3. Naviguer dans une Asie en tension
Sur le plan international, Takaichi devra gérer un environnement stratégique complexe. Elle s’est engagée à renforcer la défense nationale, notamment face aux ambitions croissantes de la Chine et aux provocations de la Corée du Nord. Son alliance avec les États-Unis restera centrale, mais elle devra trouver un équilibre entre fermeté militaire et diplomatie régionale.
Le défi du genre : entre symbole et résistance culturelle
L’élection de Sanae Takaichi dépasse la seule dimension politique : elle interroge une culture où le pouvoir reste majoritairement masculin. Dans les grandes entreprises comme dans les institutions publiques, la présence féminine aux postes de décision demeure limitée. Les normes sociales et les attentes traditionnelles continuent d’influencer la manière dont les femmes sont perçues lorsqu’elles occupent des fonctions d’autorité.
Takaichi arrive donc à un moment charnière. Sa réussite pourrait redéfinir le rôle des femmes dans la vie publique japonaise et inspirer une nouvelle génération. Mais elle devra aussi composer avec un environnement institutionnel conservateur, où les changements culturels s’opèrent lentement. Plus qu’un symbole, son mandat sera un test : celui de la capacité du Japon à conjuguer modernité et héritage social.

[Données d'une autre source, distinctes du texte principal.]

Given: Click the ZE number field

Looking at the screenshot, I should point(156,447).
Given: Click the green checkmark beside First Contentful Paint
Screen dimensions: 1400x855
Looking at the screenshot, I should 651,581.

Une mission à double portée
Pour Sanae Takaichi, chaque décision comptera davantage que son image de pionnière. Elle devra prouver qu’une femme peut gouverner avec autorité dans un système politique conçu depuis des décennies pour des hommes. Si elle parvient à réformer l’économie tout en ouvrant la voie à une véritable parité, elle laissera une empreinte durable dans l’histoire du Japon. Dans le cas contraire, son mandat pourrait renforcer le sentiment que le plafond de verre demeure encore difficile à briser.